Some of you are probably thinking "How in the hell is he planning on putting all if any of those in the 6.5?" You're thinking is right, I'm most likely not. The NLJF I was hoping would be smaller, so I'll either have to sink it with a rock, start a new setup with it, or RAOK it. Since it's a bit of a hassle to find locally I plan on holding onto it and propagating it. I'll most likely have to setup another tank due to this plants size... Probably a full 10 gallon or 20 gallon. Maybe I could compromise with my 15 gallon? We will see. Lilaeopsis was just an additional thing thrown in which I plan on propagating in the emersed tank and trading/RAOKing some later. Fissidens though... That I'm trying to think of a way to incorporate it in the tank with it being subtle and not a focal piece. Monosolenium Tenerum 'Pellia' was something I just enjoyed growing, just like Sub/susswassertang and wanted some for the emersed tank. Floaters. These I wanted because two have been a challenge to me over the years. Frogbit and RRF's I never seem to be able to keep up with. Luckily I have enough of each to try stuff out. The Frogbit came in a bit rough, but it was in an express box without insulation, so it was to be expected. That said, no complaints. I just hope I can get some to live! RRF's just seem to melt for me. This time I've put them in their own 2.5 gallon with some ventalation and placed some in different tanks to test their growth. The DWL is something I've not really had. I've kept normal water lettuce in my ponds, so this should be chump. Sagittaria Subulata was just a throw in. Originally I was suppose to meet with *s3nescence* a while back for DWL, but a conflict of schedule pushed it off till today. I hope to grow it out submersed and convert it to emersed. The Ludwigia species I have in a pot submersed so I can have it grow out for identification. This MIGHT be making its way into the 6.5. Blyxa Japonica I was just thinking about today. Fate brought me a piece in tonight's trade and I had to move it to the emersed setup because I could not for the life of me get it stuck in the Brightwell Aquatics substrate without it floating out... Overall I'd say tonight's planting haul is intense. I hope to be able to grow everything out and provide plants to members on here in the future. Also, I'm trying to coax the girlfriend into her own tank, so some of these plants are helping that...

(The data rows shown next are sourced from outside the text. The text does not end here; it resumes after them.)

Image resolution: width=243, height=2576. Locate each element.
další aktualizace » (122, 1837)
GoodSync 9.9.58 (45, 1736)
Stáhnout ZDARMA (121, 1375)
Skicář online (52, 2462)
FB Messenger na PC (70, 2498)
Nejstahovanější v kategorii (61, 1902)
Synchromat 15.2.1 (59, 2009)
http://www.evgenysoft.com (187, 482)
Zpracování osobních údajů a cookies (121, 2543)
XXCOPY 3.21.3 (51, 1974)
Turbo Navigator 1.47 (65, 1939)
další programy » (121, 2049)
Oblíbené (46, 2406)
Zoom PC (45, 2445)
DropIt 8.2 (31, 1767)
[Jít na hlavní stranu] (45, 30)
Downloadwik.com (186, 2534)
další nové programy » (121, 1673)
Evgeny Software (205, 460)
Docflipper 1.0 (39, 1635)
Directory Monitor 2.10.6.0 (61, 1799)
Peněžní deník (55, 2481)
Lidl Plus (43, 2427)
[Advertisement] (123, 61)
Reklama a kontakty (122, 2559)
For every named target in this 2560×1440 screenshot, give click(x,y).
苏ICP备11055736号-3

Here are some parting shots of the 2.5's


----------



## Tihsho (Oct 10, 2007)

I'm sorry for a lack of an update yesterday to those who have been following. I caught a cold over the weekend and it went into full effect. As you can see I tend to type a bunch and I couldn't draft up a response that I felt was worthy of being an update. I figure posting _"woo hoo I can't see straight due to these generic brand cold meds"_ would have been more of an entertaining post. I'm not sure if I'm getting old and my body reacts differently to cold meds, or they have changed what they put in them. But boxes of pills that say those things are non drowsy are lying through their teeth. Woozy work day with an hour drive each way was not exactly fun...

Yesterday I swapped the position of the CO2 diffuser and the Eheim surface skimmer. Now the diffuser is on the front glass and the Eheim skimmer is blowing towards the front glass. I believe this has reduced the flow in the tank, so I might turn up the flow as I've turned it all the way down originally.

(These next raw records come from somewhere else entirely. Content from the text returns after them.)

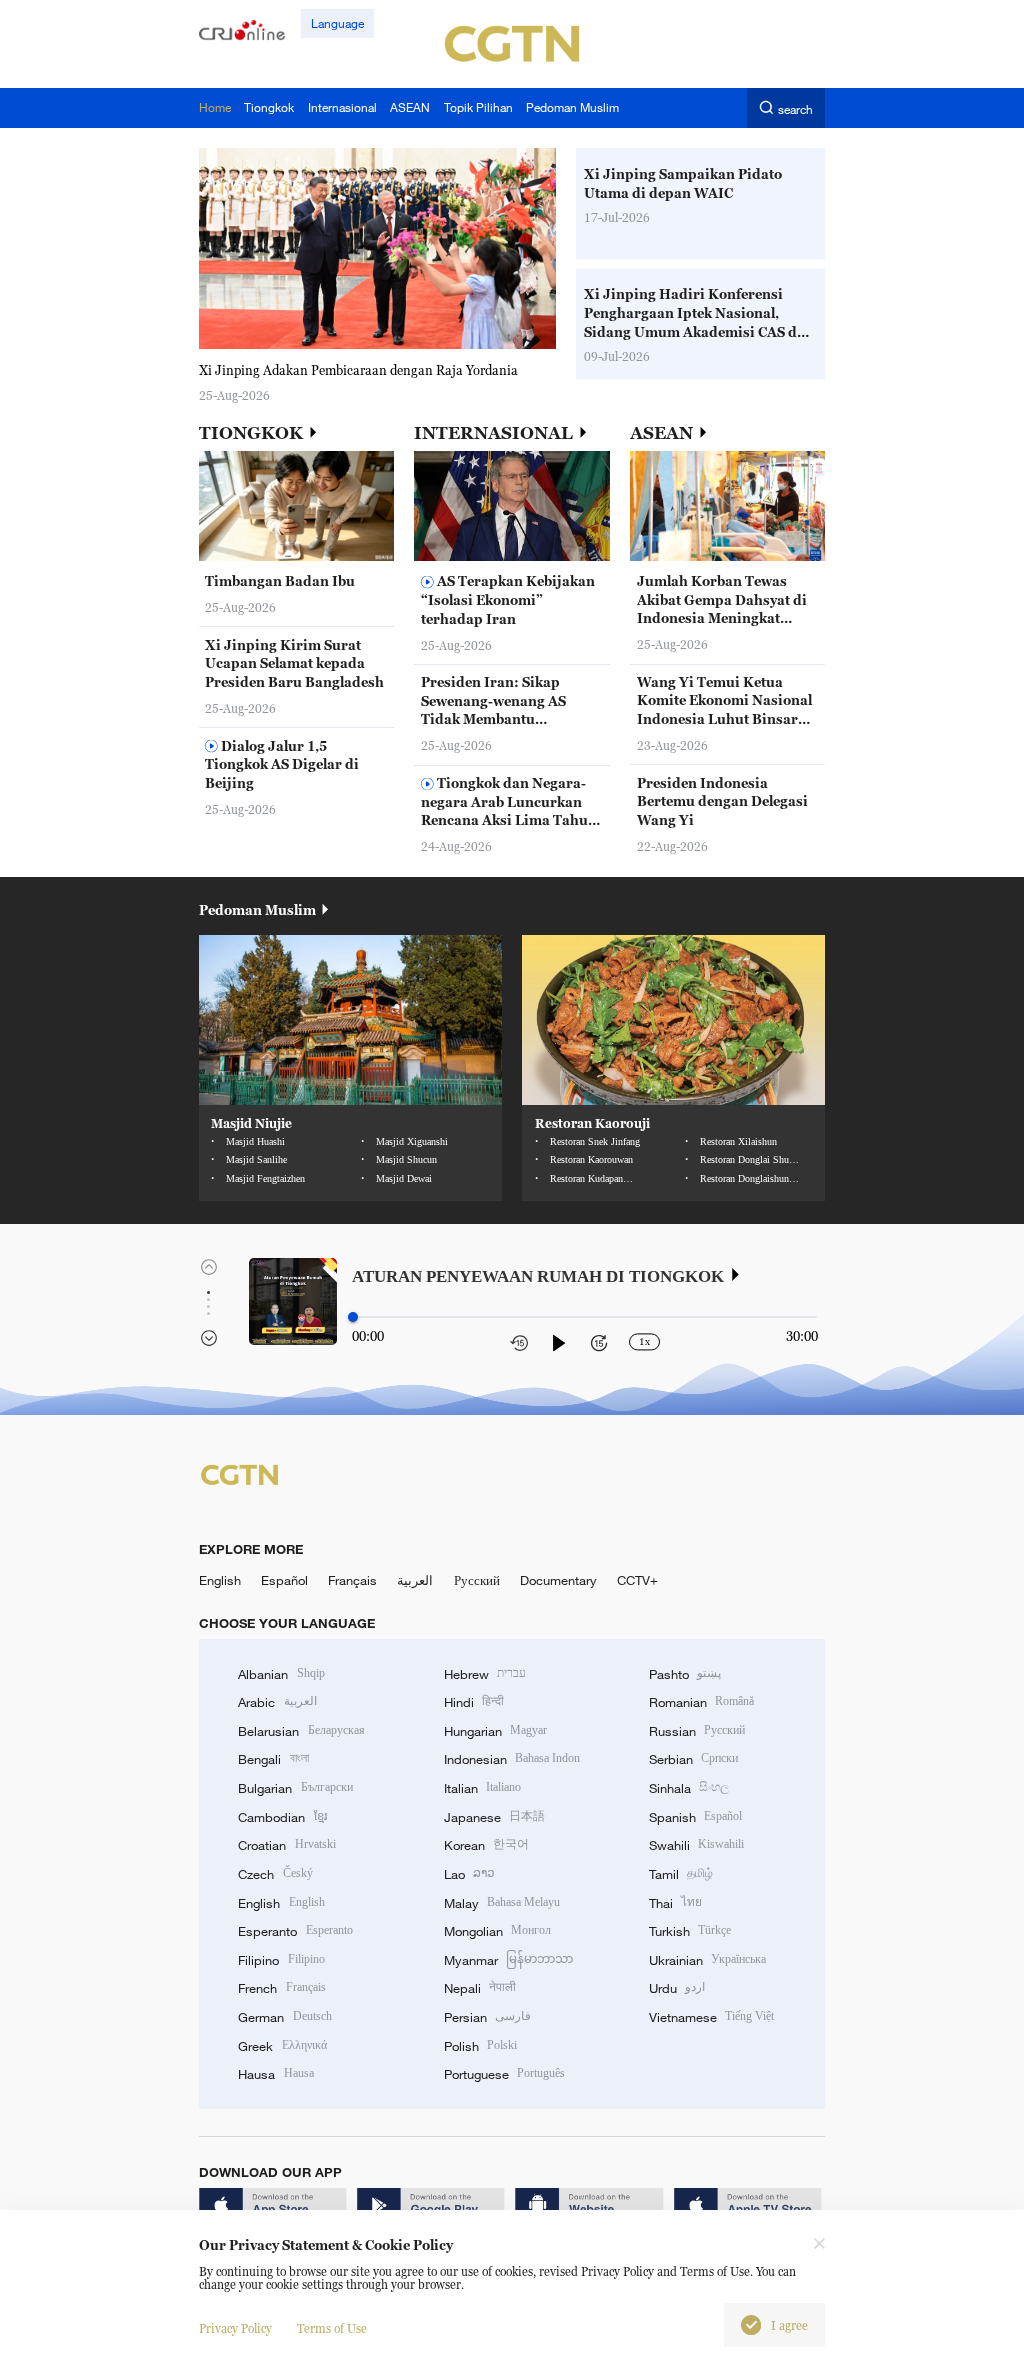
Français (352, 1580)
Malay (502, 1903)
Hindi (474, 1702)
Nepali (480, 1988)
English (220, 1580)
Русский (477, 1580)
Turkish (690, 1931)
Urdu (677, 1988)
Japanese (494, 1817)
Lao (469, 1874)
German (284, 2017)
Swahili (696, 1845)
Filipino (281, 1960)
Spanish (695, 1817)
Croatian (286, 1845)
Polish (480, 2046)
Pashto (685, 1674)
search (795, 108)
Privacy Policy (235, 2328)
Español (284, 1580)
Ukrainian (707, 1960)
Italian (482, 1788)
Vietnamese (711, 2017)
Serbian (693, 1759)
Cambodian (282, 1817)
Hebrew (485, 1674)
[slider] (353, 1317)
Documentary (558, 1580)
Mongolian (497, 1931)
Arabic (277, 1702)
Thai (675, 1903)
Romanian (701, 1702)
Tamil (681, 1874)
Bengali (273, 1759)
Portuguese (504, 2074)
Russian (697, 1731)
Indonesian (512, 1759)
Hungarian (495, 1731)
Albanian (281, 1674)
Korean (486, 1845)
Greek (282, 2046)
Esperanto (295, 1931)
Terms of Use (332, 2328)
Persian (487, 2017)
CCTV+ (637, 1580)
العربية (415, 1580)
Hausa (275, 2074)
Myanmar (508, 1960)
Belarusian (301, 1731)
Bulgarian (295, 1788)
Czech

You can't really tell by the last couple pics, but the Rotalla 'Mini Butterfly' and Rotalla Mexicana 'Goais' have taken off. Last night the Java fern was in full pearl and the stems of Ludwigia were still kicking out bubbles from where I cut it the previous day to make it multiple stems. I've been doing some hypothetical planting and can't find a good place for the 'Goais' any more. I'm thinking it's going to be more on the right hand side, but I don't know where just yet. I still need to get Littorella Uniflora and some more UG and then I can be that much closer to the dry start. I plan on taping up the rear of the tank this weekend and getting some plastidip (the little tub of it) and painting it on the rear. Since the tank has the hardscape the way I want it I don't want to get the aerosol and have to tear the tank down just to take it outside to spray it.

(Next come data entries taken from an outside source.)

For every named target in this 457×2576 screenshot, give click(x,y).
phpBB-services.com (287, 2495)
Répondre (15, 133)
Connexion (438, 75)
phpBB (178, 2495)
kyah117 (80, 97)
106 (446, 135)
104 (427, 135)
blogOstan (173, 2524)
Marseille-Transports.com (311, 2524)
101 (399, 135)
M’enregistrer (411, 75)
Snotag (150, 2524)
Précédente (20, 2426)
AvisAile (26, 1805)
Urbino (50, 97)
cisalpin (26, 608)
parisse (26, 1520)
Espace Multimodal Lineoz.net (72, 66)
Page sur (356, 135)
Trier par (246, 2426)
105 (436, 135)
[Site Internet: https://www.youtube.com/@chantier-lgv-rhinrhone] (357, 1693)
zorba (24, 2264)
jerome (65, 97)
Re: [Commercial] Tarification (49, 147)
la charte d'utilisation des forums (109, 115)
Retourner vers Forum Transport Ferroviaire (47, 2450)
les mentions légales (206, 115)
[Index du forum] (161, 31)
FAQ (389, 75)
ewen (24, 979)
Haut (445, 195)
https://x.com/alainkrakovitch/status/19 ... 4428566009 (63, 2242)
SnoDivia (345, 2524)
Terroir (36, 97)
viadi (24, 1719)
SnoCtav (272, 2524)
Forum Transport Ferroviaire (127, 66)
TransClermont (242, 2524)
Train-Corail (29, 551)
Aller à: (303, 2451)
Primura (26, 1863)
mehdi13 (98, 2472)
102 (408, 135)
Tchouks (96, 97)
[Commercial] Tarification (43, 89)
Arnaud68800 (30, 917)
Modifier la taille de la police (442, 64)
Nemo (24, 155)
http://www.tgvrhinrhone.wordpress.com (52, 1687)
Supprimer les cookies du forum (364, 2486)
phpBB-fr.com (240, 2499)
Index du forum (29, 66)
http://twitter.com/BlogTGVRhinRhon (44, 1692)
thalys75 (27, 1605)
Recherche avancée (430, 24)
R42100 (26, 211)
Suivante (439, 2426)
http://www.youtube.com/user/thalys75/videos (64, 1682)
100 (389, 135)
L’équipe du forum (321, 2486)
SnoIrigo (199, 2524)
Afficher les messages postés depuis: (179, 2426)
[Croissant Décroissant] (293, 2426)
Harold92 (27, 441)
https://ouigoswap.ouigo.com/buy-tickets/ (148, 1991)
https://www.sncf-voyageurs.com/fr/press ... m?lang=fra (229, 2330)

If any of you have any of the following, let me know!

1 - Microsorum Pteropus (Mini Needle Leaf OR Windelov)
2 - Hygrophila Polysperma 'Rosanervig'
3 - Bolbitis Heudelotii 'Mini'
4 - Ludwigia Peruensis 
5 - Ludwigia Arcuata
6 - Ludwigia Repens
7 - Ludwigia Glandulosa
8 - Ludwigia Inclinata


----------



## Tihsho (Oct 10, 2007)

I'm liking this steady pace of orders. Plan things out right and they can be done at the right pace. Just went through and ordered some ferts so I'll be expecting these in a few days:

1 - Potassium Nitrate (KNO3)
2 - Mono Potassium Phosphate (KH2PO4) 
3 - Potassium Sulfate (K2SO4) 
4 - Plantex CSM + B 
5 - Iron Chelate
6 - Magnesium Sulfate (MGSO4)
7 - Magnesium Nitrate Mg(NO3)2

This will be my first jump into EI. Figured I'd start testing EI in the 2.5 submersed grow out. The more stems I can produce, the more I can plant day 1 of flood day! That said, I just see now how far away I am from it because I have yet to start my dry start... I'm going to hunt around for some more UG and Litorella Uniflora. Once I've got those I'm a go for the dry start.


----------



## Tihsho (Oct 10, 2007)

Additional update:

Went ahead and jumped on GLA's site yet again today... This time I ordered some of their in-vitro plants that I've been looking for. I wonder what will be showing up?


----------



## bereninga (Mar 18, 2006)

Tihsho said:


> Additional update:
> 
> Went ahead and jumped on GLA's site yet again today... This time I ordered some of their in-vitro plants that I've been looking for. I wonder what will be showing up?


Collectoritis? Heheh I don't know how you plan to fit these plants in your tank.  The cool thing is that you'll have a lot of plant options to choose from for your tank, so that's good!



Tihsho said:


> I'm contemplating whether I want to get some Blyxa just for the sake of growing in one of the grow outs... I know it's going to get wayyy too big for the 6.5 dimensions and dwarf all of the other inhabitants.


Btw, blyxa won't be too big. It's def more of a background plant for a nano though.

That Java Fern is HUGE. I actually just got some bolbitis heudelotii, but had to trim off all of the leaves because it was just too huge.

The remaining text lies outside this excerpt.